Text excerpt:
● ● ● ● ●

Cloning javascript object omitting one property

Question

What's the best way in JavaScript for returning an object omitting just one or more properties?

I can assign a key to undefined and that works for sure, but what if want to completely get rid of that key?

function removeCKey() {
  const obj = {a: 'a', b: 'b', c: 'c'}
  return {
    ...obj,
    c: undefined,
  };
}

const myObj = removeCKey();

Also, I want to avoid creating an intermediate object where I use the spread operator like this

function removeCKey() {
  const obj = {a: 'a', b: 'b', c: 'c'}
  const {c, ...rest} = newObj

  return rest;
}

const myObj = removeCKey();

Answer 1

You can use ES6 object destructuring assignment.

function removeKeys() {
  const obj = {
    a: 'a',
    b: 'b',
    c: 'c'
  };

  // extract property c in variable c
  // and rest of the value into res 
  let { c, ...res } = obj;

  return res;
}

console.log(removeKeys())

Answer 2

Just delete what you don't need:

function omit(obj, keys) {
  const newObj = { ...obj };  // shallow copy...
  keys.forEach(key => {
    delete newObj[key];  // ... and `delete`.
  });
  return newObj;
}

omit({a: 'a', b: 'b', c: 'c'}, ['c']);

outputs

{ a: 'a', b: 'b' }

● ● ● ● ●

Provided material:

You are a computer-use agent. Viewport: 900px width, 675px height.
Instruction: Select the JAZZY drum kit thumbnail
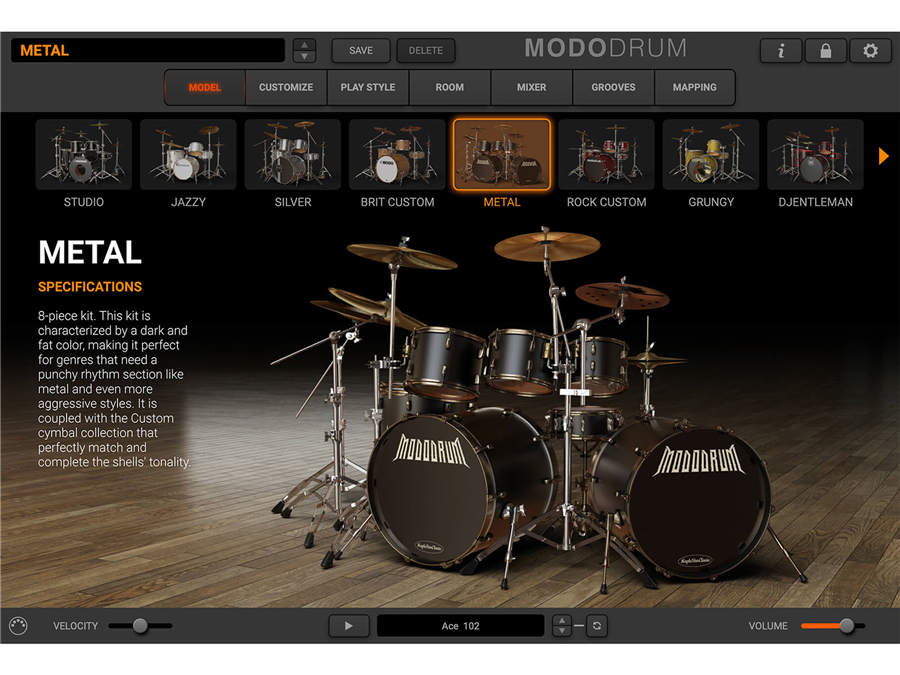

● ● ● ● ●

Job: Copy out everything in the JavaScript object thread from "Also, I want" down to "object destructuring assignment.", leaving every character unchanged.

Output:
Also, I want to avoid creating an intermediate object where I use the spread operator like this

function removeCKey() {
  const obj = {a: 'a', b: 'b', c: 'c'}
  const {c, ...rest} = newObj

  return rest;
}

const myObj = removeCKey();

Answer 1

You can use ES6 object destructuring assignment.